TO BE DONE:
Reproduce every one of the items below word for word, with nothing changed.

ITEMS:
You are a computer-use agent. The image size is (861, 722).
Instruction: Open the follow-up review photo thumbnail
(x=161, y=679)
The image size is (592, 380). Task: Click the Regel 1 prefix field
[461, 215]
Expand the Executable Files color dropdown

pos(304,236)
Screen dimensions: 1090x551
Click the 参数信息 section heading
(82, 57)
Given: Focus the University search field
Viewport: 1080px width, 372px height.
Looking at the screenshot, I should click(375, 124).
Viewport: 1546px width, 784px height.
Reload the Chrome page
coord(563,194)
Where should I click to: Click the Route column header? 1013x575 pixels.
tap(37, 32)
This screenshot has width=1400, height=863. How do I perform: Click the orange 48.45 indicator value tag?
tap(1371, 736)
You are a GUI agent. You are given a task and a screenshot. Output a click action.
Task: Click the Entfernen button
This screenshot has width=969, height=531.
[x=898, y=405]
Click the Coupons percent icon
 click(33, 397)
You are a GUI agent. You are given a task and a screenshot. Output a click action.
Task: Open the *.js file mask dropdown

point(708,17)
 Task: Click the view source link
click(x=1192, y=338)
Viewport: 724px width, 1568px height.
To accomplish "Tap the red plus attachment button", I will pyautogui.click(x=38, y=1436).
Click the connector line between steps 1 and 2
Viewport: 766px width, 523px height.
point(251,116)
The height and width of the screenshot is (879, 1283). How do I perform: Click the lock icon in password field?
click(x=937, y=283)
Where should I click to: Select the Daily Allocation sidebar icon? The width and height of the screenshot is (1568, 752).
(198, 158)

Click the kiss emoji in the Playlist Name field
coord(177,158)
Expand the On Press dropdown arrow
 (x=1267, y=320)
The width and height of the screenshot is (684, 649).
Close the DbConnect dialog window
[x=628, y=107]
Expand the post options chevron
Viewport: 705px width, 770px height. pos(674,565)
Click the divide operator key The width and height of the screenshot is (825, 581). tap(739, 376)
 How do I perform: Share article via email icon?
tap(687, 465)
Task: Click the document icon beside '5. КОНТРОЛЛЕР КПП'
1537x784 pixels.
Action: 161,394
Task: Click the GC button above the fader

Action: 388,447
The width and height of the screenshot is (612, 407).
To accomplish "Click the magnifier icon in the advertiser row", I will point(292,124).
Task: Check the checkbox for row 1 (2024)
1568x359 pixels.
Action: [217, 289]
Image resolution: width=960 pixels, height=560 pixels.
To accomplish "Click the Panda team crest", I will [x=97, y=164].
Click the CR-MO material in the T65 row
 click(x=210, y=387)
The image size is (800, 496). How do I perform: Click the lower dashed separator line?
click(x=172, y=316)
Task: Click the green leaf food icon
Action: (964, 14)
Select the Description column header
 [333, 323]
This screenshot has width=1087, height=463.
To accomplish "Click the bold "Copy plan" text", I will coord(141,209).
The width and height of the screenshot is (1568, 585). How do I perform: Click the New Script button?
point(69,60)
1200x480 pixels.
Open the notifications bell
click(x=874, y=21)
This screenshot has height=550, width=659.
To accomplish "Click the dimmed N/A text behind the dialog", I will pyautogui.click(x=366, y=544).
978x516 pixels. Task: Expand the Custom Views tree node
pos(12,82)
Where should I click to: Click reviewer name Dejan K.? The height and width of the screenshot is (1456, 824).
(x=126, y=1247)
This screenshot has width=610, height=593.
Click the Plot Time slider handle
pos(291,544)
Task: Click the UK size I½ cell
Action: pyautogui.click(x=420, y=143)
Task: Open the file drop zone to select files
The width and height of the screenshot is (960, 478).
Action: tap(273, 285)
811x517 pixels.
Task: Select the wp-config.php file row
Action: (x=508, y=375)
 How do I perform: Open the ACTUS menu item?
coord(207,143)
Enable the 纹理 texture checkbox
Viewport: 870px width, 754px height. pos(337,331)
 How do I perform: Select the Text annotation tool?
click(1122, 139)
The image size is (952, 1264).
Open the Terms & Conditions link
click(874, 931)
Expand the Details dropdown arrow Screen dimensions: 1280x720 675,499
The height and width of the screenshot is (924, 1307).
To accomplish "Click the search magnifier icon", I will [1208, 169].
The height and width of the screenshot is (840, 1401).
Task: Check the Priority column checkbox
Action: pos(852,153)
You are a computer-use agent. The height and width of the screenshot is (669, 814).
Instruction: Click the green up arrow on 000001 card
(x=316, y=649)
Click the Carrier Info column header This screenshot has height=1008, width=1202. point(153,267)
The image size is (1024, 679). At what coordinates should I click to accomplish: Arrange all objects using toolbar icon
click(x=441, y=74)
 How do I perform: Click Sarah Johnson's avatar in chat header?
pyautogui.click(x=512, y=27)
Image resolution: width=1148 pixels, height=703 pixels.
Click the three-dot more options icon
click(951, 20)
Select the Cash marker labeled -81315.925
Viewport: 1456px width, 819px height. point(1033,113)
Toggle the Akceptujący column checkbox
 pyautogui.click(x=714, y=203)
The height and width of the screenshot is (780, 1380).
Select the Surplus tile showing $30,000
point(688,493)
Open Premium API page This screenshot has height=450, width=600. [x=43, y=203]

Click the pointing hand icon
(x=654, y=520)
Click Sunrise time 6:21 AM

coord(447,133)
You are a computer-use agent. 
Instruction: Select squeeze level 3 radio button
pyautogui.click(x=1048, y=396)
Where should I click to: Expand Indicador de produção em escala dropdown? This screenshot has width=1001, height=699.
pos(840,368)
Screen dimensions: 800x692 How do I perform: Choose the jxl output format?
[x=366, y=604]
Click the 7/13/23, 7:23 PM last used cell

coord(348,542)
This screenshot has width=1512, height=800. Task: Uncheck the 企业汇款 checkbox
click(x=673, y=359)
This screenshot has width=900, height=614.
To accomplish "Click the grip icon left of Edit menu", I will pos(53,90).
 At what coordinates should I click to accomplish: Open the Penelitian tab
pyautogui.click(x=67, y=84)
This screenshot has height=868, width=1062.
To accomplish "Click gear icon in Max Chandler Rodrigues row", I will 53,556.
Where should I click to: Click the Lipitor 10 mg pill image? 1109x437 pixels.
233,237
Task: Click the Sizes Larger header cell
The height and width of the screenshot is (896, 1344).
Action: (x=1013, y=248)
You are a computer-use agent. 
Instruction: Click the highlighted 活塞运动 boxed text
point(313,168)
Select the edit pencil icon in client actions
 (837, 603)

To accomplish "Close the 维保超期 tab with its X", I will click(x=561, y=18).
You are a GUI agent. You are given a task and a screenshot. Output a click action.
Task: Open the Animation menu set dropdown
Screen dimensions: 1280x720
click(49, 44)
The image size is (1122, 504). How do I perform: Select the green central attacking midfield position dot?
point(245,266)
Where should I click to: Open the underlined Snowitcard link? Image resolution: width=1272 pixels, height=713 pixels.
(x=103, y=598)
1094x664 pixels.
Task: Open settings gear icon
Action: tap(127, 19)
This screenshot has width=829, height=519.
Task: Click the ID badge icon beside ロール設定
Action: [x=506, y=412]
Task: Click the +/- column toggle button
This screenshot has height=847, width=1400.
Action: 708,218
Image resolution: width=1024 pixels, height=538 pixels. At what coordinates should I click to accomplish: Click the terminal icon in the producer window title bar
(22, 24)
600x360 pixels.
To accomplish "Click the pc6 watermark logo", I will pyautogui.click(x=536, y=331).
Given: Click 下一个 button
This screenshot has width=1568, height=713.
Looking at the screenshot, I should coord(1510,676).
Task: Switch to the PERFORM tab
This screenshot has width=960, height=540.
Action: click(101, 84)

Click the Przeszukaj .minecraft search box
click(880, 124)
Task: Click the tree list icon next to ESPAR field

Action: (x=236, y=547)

WRITTEN SOLUTION:
You are a computer-use agent. The image size is (861, 722).
Instruction: Open the follow-up review photo thumbnail
(x=161, y=679)
The image size is (592, 380). Task: Click the Regel 1 prefix field
[461, 215]
Expand the Executable Files color dropdown

pos(304,236)
Screen dimensions: 1090x551
Click the 参数信息 section heading
(82, 57)
Given: Focus the University search field
Viewport: 1080px width, 372px height.
Looking at the screenshot, I should click(375, 124).
Viewport: 1546px width, 784px height.
Reload the Chrome page
coord(563,194)
Where should I click to: Click the Route column header? 1013x575 pixels.
tap(37, 32)
This screenshot has width=1400, height=863. How do I perform: Click the orange 48.45 indicator value tag?
tap(1371, 736)
You are a GUI agent. You are given a task and a screenshot. Output a click action.
Task: Click the Entfernen button
This screenshot has width=969, height=531.
[x=898, y=405]
Click the Coupons percent icon
 click(33, 397)
You are a GUI agent. You are given a task and a screenshot. Output a click action.
Task: Open the *.js file mask dropdown

point(708,17)
 Task: Click the view source link
click(x=1192, y=338)
Viewport: 724px width, 1568px height.
To accomplish "Tap the red plus attachment button", I will pyautogui.click(x=38, y=1436).
Click the connector line between steps 1 and 2
Viewport: 766px width, 523px height.
point(251,116)
The height and width of the screenshot is (879, 1283). How do I perform: Click the lock icon in password field?
click(x=937, y=283)
Where should I click to: Select the Daily Allocation sidebar icon? The width and height of the screenshot is (1568, 752).
(198, 158)

Click the kiss emoji in the Playlist Name field
coord(177,158)
Expand the On Press dropdown arrow
 (x=1267, y=320)
The width and height of the screenshot is (684, 649).
Close the DbConnect dialog window
[x=628, y=107]
Expand the post options chevron
Viewport: 705px width, 770px height. pos(674,565)
Click the divide operator key The width and height of the screenshot is (825, 581). tap(739, 376)
 How do I perform: Share article via email icon?
tap(687, 465)
Task: Click the document icon beside '5. КОНТРОЛЛЕР КПП'
1537x784 pixels.
Action: 161,394
Task: Click the GC button above the fader

Action: 388,447
The width and height of the screenshot is (612, 407).
To accomplish "Click the magnifier icon in the advertiser row", I will point(292,124).
Task: Check the checkbox for row 1 (2024)
1568x359 pixels.
Action: [217, 289]
Image resolution: width=960 pixels, height=560 pixels.
To accomplish "Click the Panda team crest", I will [x=97, y=164].
Click the CR-MO material in the T65 row
 click(x=210, y=387)
The image size is (800, 496). How do I perform: Click the lower dashed separator line?
click(x=172, y=316)
Task: Click the green leaf food icon
Action: (964, 14)
Select the Description column header
 [333, 323]
This screenshot has width=1087, height=463.
To accomplish "Click the bold "Copy plan" text", I will coord(141,209).
The width and height of the screenshot is (1568, 585). How do I perform: Click the New Script button?
point(69,60)
1200x480 pixels.
Open the notifications bell
click(x=874, y=21)
This screenshot has height=550, width=659.
To accomplish "Click the dimmed N/A text behind the dialog", I will pyautogui.click(x=366, y=544).
978x516 pixels. Task: Expand the Custom Views tree node
pos(12,82)
Where should I click to: Click reviewer name Dejan K.? The height and width of the screenshot is (1456, 824).
(x=126, y=1247)
This screenshot has width=610, height=593.
Click the Plot Time slider handle
pos(291,544)
Task: Click the UK size I½ cell
Action: pyautogui.click(x=420, y=143)
Task: Open the file drop zone to select files
The width and height of the screenshot is (960, 478).
Action: tap(273, 285)
811x517 pixels.
Task: Select the wp-config.php file row
Action: (x=508, y=375)
 How do I perform: Open the ACTUS menu item?
coord(207,143)
Enable the 纹理 texture checkbox
Viewport: 870px width, 754px height. pos(337,331)
 How do I perform: Select the Text annotation tool?
click(1122, 139)
The image size is (952, 1264).
Open the Terms & Conditions link
click(874, 931)
Expand the Details dropdown arrow Screen dimensions: 1280x720 675,499
The height and width of the screenshot is (924, 1307).
To accomplish "Click the search magnifier icon", I will [1208, 169].
The height and width of the screenshot is (840, 1401).
Task: Check the Priority column checkbox
Action: pos(852,153)
You are a computer-use agent. The height and width of the screenshot is (669, 814).
Instruction: Click the green up arrow on 000001 card
(x=316, y=649)
Click the Carrier Info column header This screenshot has height=1008, width=1202. point(153,267)
The image size is (1024, 679). At what coordinates should I click to accomplish: Arrange all objects using toolbar icon
click(x=441, y=74)
 How do I perform: Click Sarah Johnson's avatar in chat header?
pyautogui.click(x=512, y=27)
Image resolution: width=1148 pixels, height=703 pixels.
Click the three-dot more options icon
click(951, 20)
Select the Cash marker labeled -81315.925
Viewport: 1456px width, 819px height. point(1033,113)
Toggle the Akceptujący column checkbox
 pyautogui.click(x=714, y=203)
The height and width of the screenshot is (780, 1380).
Select the Surplus tile showing $30,000
point(688,493)
Open Premium API page This screenshot has height=450, width=600. [x=43, y=203]

Click the pointing hand icon
(x=654, y=520)
Click Sunrise time 6:21 AM

coord(447,133)
You are a computer-use agent. 
Instruction: Select squeeze level 3 radio button
pyautogui.click(x=1048, y=396)
Where should I click to: Expand Indicador de produção em escala dropdown? This screenshot has width=1001, height=699.
pos(840,368)
Screen dimensions: 800x692 How do I perform: Choose the jxl output format?
[x=366, y=604]
Click the 7/13/23, 7:23 PM last used cell

coord(348,542)
This screenshot has width=1512, height=800. Task: Uncheck the 企业汇款 checkbox
click(x=673, y=359)
This screenshot has width=900, height=614.
To accomplish "Click the grip icon left of Edit menu", I will pos(53,90).
 At what coordinates should I click to accomplish: Open the Penelitian tab
pyautogui.click(x=67, y=84)
This screenshot has height=868, width=1062.
To accomplish "Click gear icon in Max Chandler Rodrigues row", I will 53,556.
Where should I click to: Click the Lipitor 10 mg pill image? 1109x437 pixels.
233,237
Task: Click the Sizes Larger header cell
The height and width of the screenshot is (896, 1344).
Action: (x=1013, y=248)
You are a computer-use agent. 
Instruction: Click the highlighted 活塞运动 boxed text
point(313,168)
Select the edit pencil icon in client actions
 (837, 603)

To accomplish "Close the 维保超期 tab with its X", I will click(x=561, y=18).
You are a GUI agent. You are given a task and a screenshot. Output a click action.
Task: Open the Animation menu set dropdown
Screen dimensions: 1280x720
click(49, 44)
The image size is (1122, 504). How do I perform: Select the green central attacking midfield position dot?
point(245,266)
Where should I click to: Open the underlined Snowitcard link? Image resolution: width=1272 pixels, height=713 pixels.
(x=103, y=598)
1094x664 pixels.
Task: Open settings gear icon
Action: tap(127, 19)
This screenshot has width=829, height=519.
Task: Click the ID badge icon beside ロール設定
Action: [x=506, y=412]
Task: Click the +/- column toggle button
This screenshot has height=847, width=1400.
Action: 708,218
Image resolution: width=1024 pixels, height=538 pixels. At what coordinates should I click to accomplish: Click the terminal icon in the producer window title bar
(22, 24)
600x360 pixels.
To accomplish "Click the pc6 watermark logo", I will pyautogui.click(x=536, y=331).
Given: Click 下一个 button
This screenshot has width=1568, height=713.
Looking at the screenshot, I should coord(1510,676).
Task: Switch to the PERFORM tab
This screenshot has width=960, height=540.
Action: click(101, 84)

Click the Przeszukaj .minecraft search box
click(880, 124)
Task: Click the tree list icon next to ESPAR field

Action: (x=236, y=547)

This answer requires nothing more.